Reputation: 739
So, I have some user event data and would like to create a graph of the same. A snapshot of the data
Now, the _id
col has duplicate records but they are actually the same person, however there are multiple sessionField
records for the same _id
What I'd want is something like this:
Node A -> sessionNode a1 -> Action Node a11 (with event type as properties, 4 in this case)
-> sessionNode a2 -> Action Node a21 (with event type as properties, 2 in this case)
Node B -> sessionNode b1 -> Action Node b11 (with event type as properties, 3 in this case)
I've tried the following code, but being new to graphs I'm not able to replicate the same:
session_streams_y
has same data like _id
LOAD CSV WITH HEADERS FROM 'file:///df_temp.csv' AS users
CREATE (p:Person {nodeId: users._id, sessionId: users.session_streams_y})
CREATE (sn:Session {sessId: users.sessionField, sessionId: users.session_streams_y})
MATCH (p:Person)
with p as ppl
MATCH (sn:Session)
WITH ppl, sn as ss
WHERE ppl.sessionId=ss.sessionId
MERGE (ppl)-[:Sessions {sess: 'Has Sessions'}]-(ss)
WITH [ppl,ss] as ns
CALL apoc.refactor.mergeNodes(ns) YIELD node
RETURN node
This gives something different
Upvotes: 0
Views: 41
Reputation: 66967
Something like this may work for you:
LOAD CSV WITH HEADERS FROM 'file:///df_temp.csv' AS row
MERGE (p:Person {id: row._id})
MERGE (s:Session {id: row.sessionField})
FOREACH(
x IN CASE WHEN s.eventTypes IS NULL OR NOT row.eventType IN s.eventTypes THEN [1] END |
SET s.eventTypes = COALESCE(s.eventTypes, []) + row.eventType)

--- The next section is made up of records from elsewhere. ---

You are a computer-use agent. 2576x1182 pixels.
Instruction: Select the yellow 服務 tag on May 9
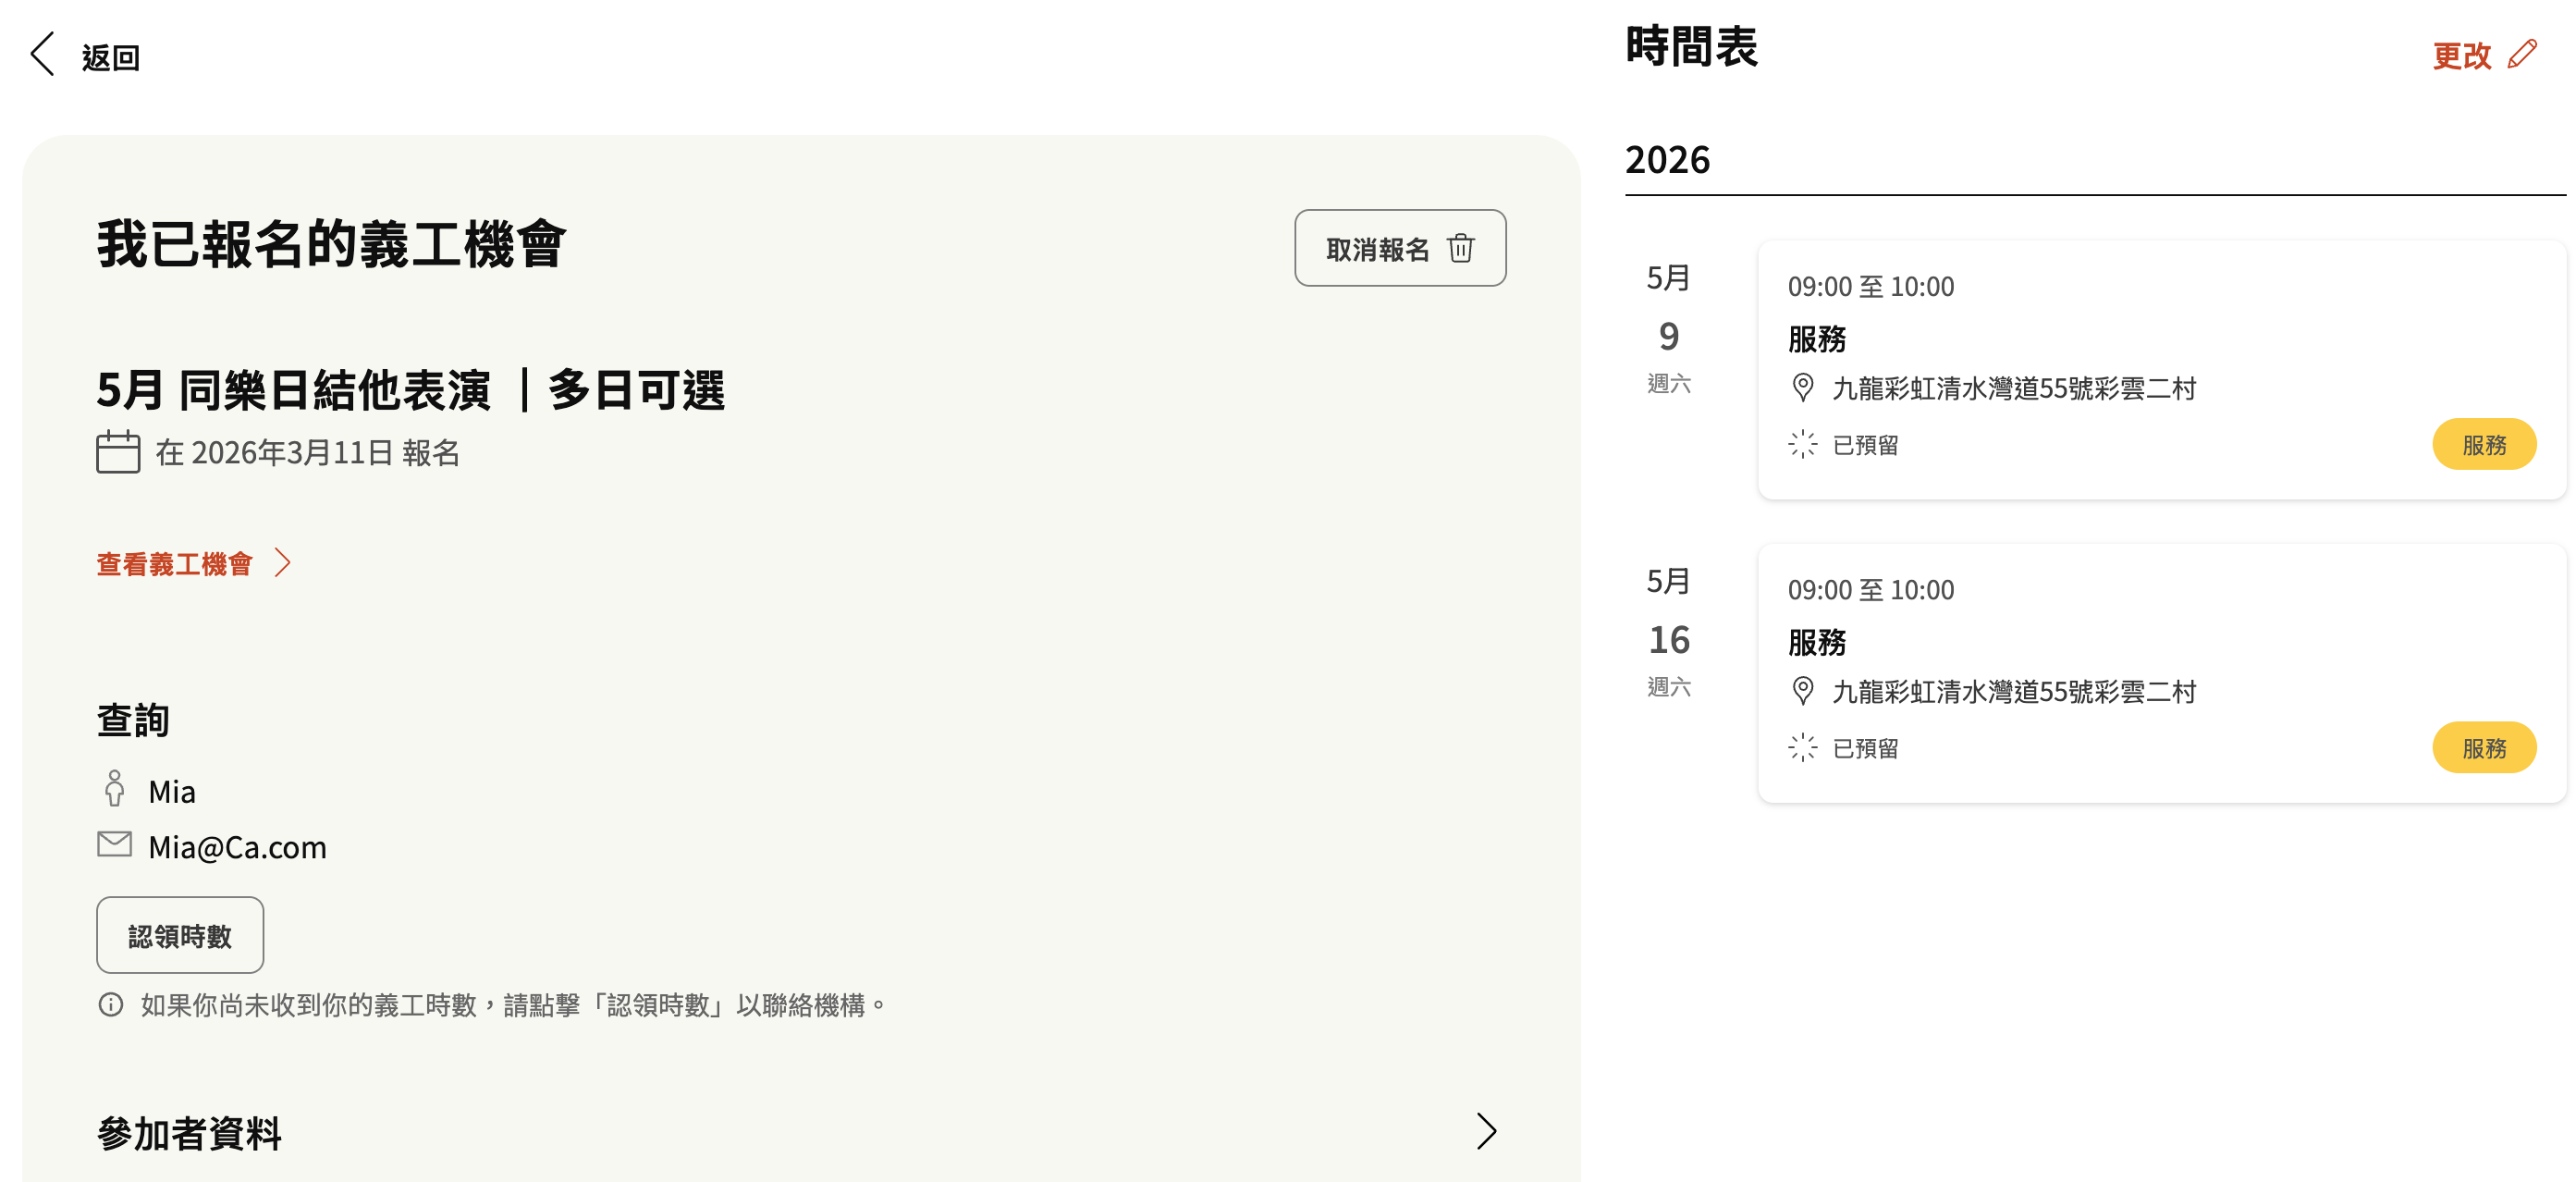click(2483, 444)
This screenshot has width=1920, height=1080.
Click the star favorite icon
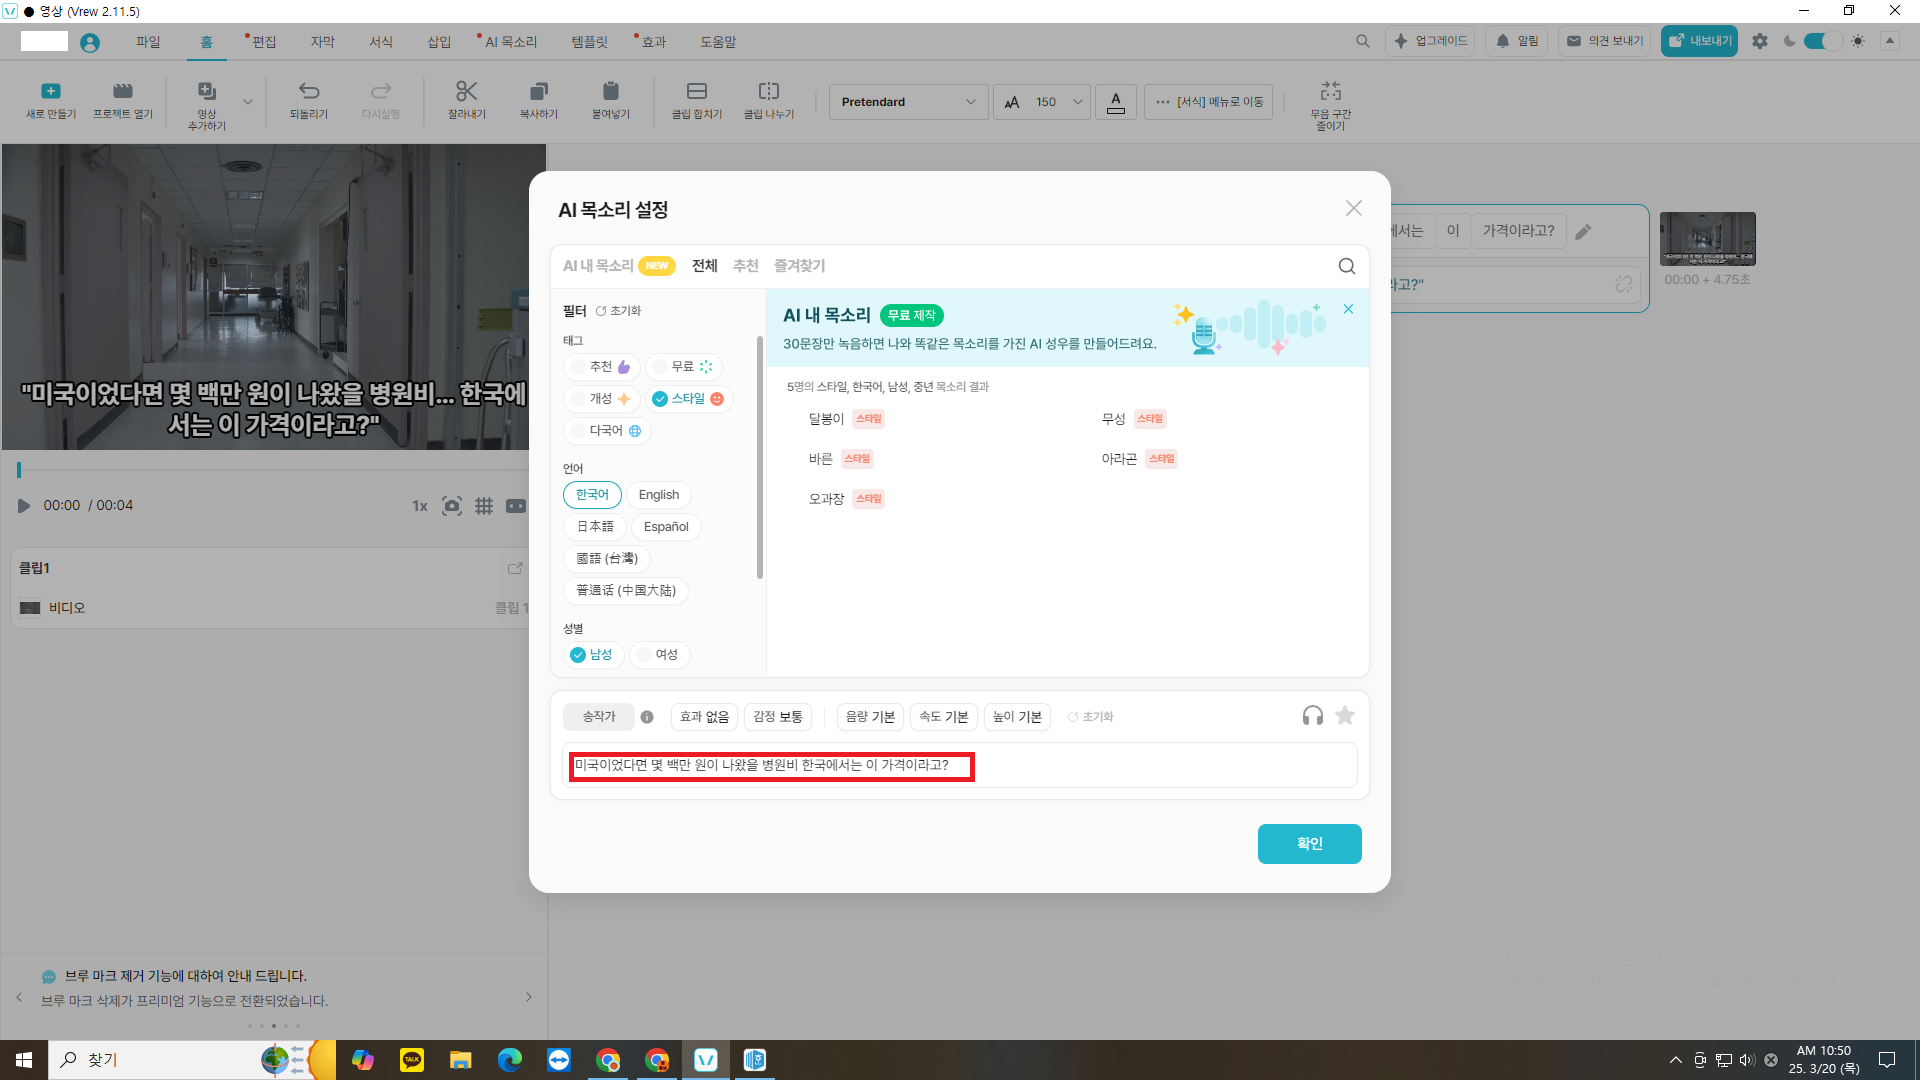pyautogui.click(x=1345, y=716)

MERGE (p)-[:HAS_SESSION]->(s)
RETURN p, s
The resulting Person
and Session
nodes would be unique, each Session
node would have an eventTypes
list with distinct values, and the appropriate Person
and Session
nodes would be connected by a HAS_SESSION
relationship.
An Action
node does not seem to be necessary.
Upvotes: 1